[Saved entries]
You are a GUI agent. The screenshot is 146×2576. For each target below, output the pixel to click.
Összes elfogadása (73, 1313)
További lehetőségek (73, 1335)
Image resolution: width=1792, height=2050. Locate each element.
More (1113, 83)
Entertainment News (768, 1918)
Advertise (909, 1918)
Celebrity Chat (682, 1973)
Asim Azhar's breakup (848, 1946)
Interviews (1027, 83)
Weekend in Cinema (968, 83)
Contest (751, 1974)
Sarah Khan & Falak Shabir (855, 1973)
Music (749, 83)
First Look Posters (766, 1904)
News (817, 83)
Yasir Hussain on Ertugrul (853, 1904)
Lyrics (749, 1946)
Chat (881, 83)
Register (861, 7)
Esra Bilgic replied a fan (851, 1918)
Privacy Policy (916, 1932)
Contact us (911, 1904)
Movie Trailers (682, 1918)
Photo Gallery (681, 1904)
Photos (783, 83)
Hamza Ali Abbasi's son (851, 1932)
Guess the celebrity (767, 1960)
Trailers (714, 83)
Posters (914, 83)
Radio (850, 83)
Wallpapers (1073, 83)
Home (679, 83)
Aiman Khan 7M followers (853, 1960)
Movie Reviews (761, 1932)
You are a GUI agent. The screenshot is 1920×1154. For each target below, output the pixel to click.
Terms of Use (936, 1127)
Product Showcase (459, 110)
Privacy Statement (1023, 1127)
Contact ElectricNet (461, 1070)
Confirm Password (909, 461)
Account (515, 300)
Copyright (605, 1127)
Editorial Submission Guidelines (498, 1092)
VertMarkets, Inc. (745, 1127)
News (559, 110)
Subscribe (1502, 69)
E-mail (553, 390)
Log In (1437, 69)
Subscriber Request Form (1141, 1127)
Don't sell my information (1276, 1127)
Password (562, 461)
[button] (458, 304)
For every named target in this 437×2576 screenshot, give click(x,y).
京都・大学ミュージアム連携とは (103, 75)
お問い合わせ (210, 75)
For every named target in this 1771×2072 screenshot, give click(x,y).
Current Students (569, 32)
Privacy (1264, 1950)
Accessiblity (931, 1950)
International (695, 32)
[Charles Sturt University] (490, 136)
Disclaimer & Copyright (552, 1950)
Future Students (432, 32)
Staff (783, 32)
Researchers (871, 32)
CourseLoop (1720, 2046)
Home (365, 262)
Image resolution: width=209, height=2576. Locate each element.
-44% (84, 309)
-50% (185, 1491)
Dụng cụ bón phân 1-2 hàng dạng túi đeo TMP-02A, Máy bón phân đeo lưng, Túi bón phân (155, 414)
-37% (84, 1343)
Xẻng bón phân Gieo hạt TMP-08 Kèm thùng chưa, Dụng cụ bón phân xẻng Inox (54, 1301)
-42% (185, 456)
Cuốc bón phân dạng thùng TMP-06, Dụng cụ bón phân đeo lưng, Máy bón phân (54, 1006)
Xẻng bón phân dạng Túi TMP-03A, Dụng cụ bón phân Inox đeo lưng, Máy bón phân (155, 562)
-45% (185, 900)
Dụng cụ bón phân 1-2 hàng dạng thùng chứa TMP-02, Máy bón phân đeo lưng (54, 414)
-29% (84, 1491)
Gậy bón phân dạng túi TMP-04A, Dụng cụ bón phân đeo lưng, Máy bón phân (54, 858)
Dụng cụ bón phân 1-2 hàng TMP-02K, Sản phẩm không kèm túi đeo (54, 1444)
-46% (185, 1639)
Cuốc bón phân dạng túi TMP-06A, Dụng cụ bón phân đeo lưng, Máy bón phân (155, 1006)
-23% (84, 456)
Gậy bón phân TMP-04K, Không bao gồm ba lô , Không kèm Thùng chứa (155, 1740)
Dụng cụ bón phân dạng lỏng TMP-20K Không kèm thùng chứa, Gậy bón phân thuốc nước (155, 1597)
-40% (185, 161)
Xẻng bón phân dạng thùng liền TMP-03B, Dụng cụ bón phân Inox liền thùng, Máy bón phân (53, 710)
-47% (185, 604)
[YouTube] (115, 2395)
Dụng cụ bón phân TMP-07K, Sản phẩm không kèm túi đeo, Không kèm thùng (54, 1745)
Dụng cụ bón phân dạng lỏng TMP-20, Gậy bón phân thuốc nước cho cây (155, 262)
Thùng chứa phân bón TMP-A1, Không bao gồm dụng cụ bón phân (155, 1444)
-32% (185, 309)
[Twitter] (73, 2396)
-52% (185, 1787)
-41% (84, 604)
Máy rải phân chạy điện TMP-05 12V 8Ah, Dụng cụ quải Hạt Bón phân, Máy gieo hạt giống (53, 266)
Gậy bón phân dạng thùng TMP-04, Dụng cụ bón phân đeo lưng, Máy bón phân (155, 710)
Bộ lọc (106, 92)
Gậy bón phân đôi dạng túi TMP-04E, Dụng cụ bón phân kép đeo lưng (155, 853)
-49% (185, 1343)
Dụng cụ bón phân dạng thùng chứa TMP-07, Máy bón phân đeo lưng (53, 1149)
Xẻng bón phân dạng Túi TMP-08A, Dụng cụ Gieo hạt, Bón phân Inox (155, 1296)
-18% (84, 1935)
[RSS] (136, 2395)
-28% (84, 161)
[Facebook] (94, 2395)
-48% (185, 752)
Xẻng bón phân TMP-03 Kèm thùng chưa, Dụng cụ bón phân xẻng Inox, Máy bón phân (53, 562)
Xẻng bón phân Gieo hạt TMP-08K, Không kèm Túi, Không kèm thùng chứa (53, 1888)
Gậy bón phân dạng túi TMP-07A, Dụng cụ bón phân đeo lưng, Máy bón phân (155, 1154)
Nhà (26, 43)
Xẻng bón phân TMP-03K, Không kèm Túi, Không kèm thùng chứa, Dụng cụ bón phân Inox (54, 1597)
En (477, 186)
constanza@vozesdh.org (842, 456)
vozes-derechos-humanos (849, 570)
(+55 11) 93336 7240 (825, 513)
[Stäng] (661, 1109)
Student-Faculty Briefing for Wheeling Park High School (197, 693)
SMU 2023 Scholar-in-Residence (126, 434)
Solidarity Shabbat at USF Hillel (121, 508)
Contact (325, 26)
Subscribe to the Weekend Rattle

YOUR TASK = From the line holding "Gậy bón phân dạng thùng" to the last line of the records, quote each line exactly and add nothing.

THE COMPLETED TASK =
Gậy bón phân dạng thùng TMP-04, Dụng cụ bón phân đeo lưng, Máy bón phân (155, 710)
Bộ lọc (106, 92)
Gậy bón phân đôi dạng túi TMP-04E, Dụng cụ bón phân kép đeo lưng (155, 853)
-49% (185, 1343)
Dụng cụ bón phân dạng thùng chứa TMP-07, Máy bón phân đeo lưng (53, 1149)
Xẻng bón phân dạng Túi TMP-08A, Dụng cụ Gieo hạt, Bón phân Inox (155, 1296)
-18% (84, 1935)
[RSS] (136, 2395)
-28% (84, 161)
[Facebook] (94, 2395)
-48% (185, 752)
Xẻng bón phân TMP-03 Kèm thùng chưa, Dụng cụ bón phân xẻng Inox, Máy bón phân (53, 562)
Xẻng bón phân Gieo hạt TMP-08K, Không kèm Túi, Không kèm thùng chứa (53, 1888)
Gậy bón phân dạng túi TMP-07A, Dụng cụ bón phân đeo lưng, Máy bón phân (155, 1154)
Nhà (26, 43)
Xẻng bón phân TMP-03K, Không kèm Túi, Không kèm thùng chứa, Dụng cụ bón phân Inox (54, 1597)
En (477, 186)
constanza@vozesdh.org (842, 456)
vozes-derechos-humanos (849, 570)
(+55 11) 93336 7240 (825, 513)
[Stäng] (661, 1109)
Student-Faculty Briefing for Wheeling Park High School (197, 693)
SMU 2023 Scholar-in-Residence (126, 434)
Solidarity Shabbat at USF Hillel (121, 508)
Contact (325, 26)
Subscribe to the Weekend Rattle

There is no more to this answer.